GAS SENSOR

Description

BACKGROUND OF THE ART

Field of the Art

The present disclosure relates to a gas sensor.

Description of Related Art

Japanese Patent Publication JP 2021-089155A discloses a gas sensor configured to calculate the concentration of a gas to be measured based on the level of a detection signal appearing at the connection point between series-connected first and second thermistors. This gas sensor has a temperature sensor part including a third thermistor and controls the heating temperatures of the thermistors based on a temperature signal output from the temperature sensor part.

However, in the gas sensor described in JP 2021-089155A, a thermistor is used in the temperature sensor part, so that the number of required elements is disadvantageously increased. Further, the temperature coefficient of resistance of the thermistor is nonlinear, thus causing a measurement error in the temperature sensor part.

SUMMARY

A gas sensor according to the present disclosure includes: first and second thermistors connected in series; first and second heaters configured to heat the first and second thermistors, respectively; and a control circuit configured to generate an output signal indicating a concentration of a gas to be measured based on a detection signal appearing at a connection point between the first and second thermistors in a state where the first and second heaters are heated. The control circuit is configured to control heating temperatures of the first and second heaters based on a resistance value of the first heater or second heater.

BRIEF DESCRIPTION OF THE DRAWINGS

The above features and advantages of the present disclosure will be more apparent from the following description of some embodiments taken in conjunction with the accompanying drawings, in which:

FIG. 1 is a circuit diagram illustrating the configuration of a gas sensor 1 according to a first embodiment of the technology described herein;

FIG. 2 is a graph illustrating the relation between the temperature and resistance value of the heater resistors MH1 and MH2;

FIG. 3 is a graph illustrating the temperature characteristics of the thermistors Rd1 and Rd2;

FIG. 4 is a graph illustrating the relation between the temperature of the thermistors Rd1, Rd2 and their sensitivity to CO₂ gas;

FIG. 5 is a circuit diagram illustrating the configuration of a gas sensor 2 according to a second embodiment of the technology described herein;

FIG. 6 is a circuit diagram illustrating the configuration of a gas sensor 3 according to a third embodiment of the technology described herein; and

FIG. 7 is a circuit diagram illustrating the configuration of a gas sensor 4 according to a fourth embodiment of the technology described herein.

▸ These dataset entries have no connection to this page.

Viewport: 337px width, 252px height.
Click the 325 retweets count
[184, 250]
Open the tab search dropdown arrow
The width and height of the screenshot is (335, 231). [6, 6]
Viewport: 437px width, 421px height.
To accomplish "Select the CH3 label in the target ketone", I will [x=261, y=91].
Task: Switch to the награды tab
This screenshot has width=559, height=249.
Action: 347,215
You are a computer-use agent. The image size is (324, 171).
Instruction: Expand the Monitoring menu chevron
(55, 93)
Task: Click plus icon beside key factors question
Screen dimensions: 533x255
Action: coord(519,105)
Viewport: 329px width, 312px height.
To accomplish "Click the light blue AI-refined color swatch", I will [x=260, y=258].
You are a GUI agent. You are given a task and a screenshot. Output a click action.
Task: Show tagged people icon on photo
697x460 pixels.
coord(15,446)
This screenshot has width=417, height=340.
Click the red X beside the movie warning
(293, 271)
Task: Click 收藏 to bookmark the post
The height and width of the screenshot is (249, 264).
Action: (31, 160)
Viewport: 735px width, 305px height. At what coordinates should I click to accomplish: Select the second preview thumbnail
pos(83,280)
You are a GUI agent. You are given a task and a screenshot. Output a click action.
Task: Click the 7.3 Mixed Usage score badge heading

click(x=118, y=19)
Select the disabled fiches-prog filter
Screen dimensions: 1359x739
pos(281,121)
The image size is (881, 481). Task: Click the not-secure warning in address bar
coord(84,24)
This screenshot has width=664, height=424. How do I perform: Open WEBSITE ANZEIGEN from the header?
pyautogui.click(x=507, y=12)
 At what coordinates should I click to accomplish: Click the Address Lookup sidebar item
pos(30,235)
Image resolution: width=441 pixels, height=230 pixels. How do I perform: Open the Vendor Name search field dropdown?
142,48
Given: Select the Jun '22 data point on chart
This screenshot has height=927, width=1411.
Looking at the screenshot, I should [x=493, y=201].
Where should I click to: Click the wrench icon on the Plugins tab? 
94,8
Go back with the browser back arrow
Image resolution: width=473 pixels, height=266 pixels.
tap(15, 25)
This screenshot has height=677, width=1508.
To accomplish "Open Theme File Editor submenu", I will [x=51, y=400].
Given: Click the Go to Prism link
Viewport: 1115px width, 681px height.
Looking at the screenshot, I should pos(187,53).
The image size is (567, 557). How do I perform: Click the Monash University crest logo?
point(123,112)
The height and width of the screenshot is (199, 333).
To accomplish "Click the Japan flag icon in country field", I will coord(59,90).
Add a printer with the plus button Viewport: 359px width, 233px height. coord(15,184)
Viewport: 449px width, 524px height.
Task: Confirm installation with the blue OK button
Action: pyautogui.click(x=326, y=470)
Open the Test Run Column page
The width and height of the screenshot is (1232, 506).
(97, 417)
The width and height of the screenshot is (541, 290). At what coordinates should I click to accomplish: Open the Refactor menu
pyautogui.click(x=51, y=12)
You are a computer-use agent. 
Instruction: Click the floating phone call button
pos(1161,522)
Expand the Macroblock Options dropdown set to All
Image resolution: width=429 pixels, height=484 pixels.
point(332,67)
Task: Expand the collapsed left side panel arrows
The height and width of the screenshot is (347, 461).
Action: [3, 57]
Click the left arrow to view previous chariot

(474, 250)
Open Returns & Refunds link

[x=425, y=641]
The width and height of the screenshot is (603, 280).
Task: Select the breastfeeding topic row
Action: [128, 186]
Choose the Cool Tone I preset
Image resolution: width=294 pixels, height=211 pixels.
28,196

DETAILED DESCRIPTION OF THE EMBODIMENTS

The present disclosure describes a gas sensor capable of accurately performing temperature measurement with a smaller number of elements and thereby of controlling the heating temperature of a heater more properly.

Some embodiments of the present disclosure will be explained below in detail with reference the accompanying drawings.

FIG. 1 is a circuit diagram illustrating the configuration of a gas sensor 1 according to a first embodiment of the technology described herein.

As illustrated in FIG. 1, the gas sensor 1 according to the first embodiment includes thermistors Rdl and Rd2, heater resistors MH1 and MH2 for heating the thermistors Rd1 and Rd2, respectively, and a control circuit 20 for controlling the heater resistors MH1 and MH2. Although not particularly limited, the gas sensor 1 according to the present embodiment is a thermal conduction type gas sensor for detecting the concentration of CO₂ gas in the atmosphere.

The thermistors Rd1 and Rd2 are detection elements made of a material having a negative temperature coefficient of resistance, such as a composite metal oxide, amorphous silicon, polysilicon, or germanium. Both the thermistors Rd1 and Rd2 detect the concentration of CO₂ gas, but have different operating temperatures, as described below. Here, the thermistor Rd1 constitutes a detection element, and the thermistor Rd2 constitutes a reference element. The thermistors Rd1 and Rd2 are connected in series between a power supply 25 for supplying a power supply potential VDDS and a ground, and a detection signal appearing at the connection point between the thermistors Rd1 and Rd2 is supplied to the control circuit 20.

The control circuit 20 includes an AD converter (ADC) 21, variable power supplies 22 and 23, an MPU 24, the power supply 25, a multiplexer 26, and a fixed resistor R1. The fixed resistor R1 is connected in series to the heater resistor MH2, and a temperature signal appearing at the connection point therebetween is supplied to the multiplexer 26. Under the control of the MPU 24, the multiplexer 26 supplies either the detection signal appearing at the connection point between the thermistors Rd1 and Rd2 or the temperature signal appearing at the connection point between the fixed resistor R1 and the heater resistor MH2 to the AD converter 21. The AD converter 21 AD-converts the detection signal or temperature signal and the resultant digital value to the MPU 24.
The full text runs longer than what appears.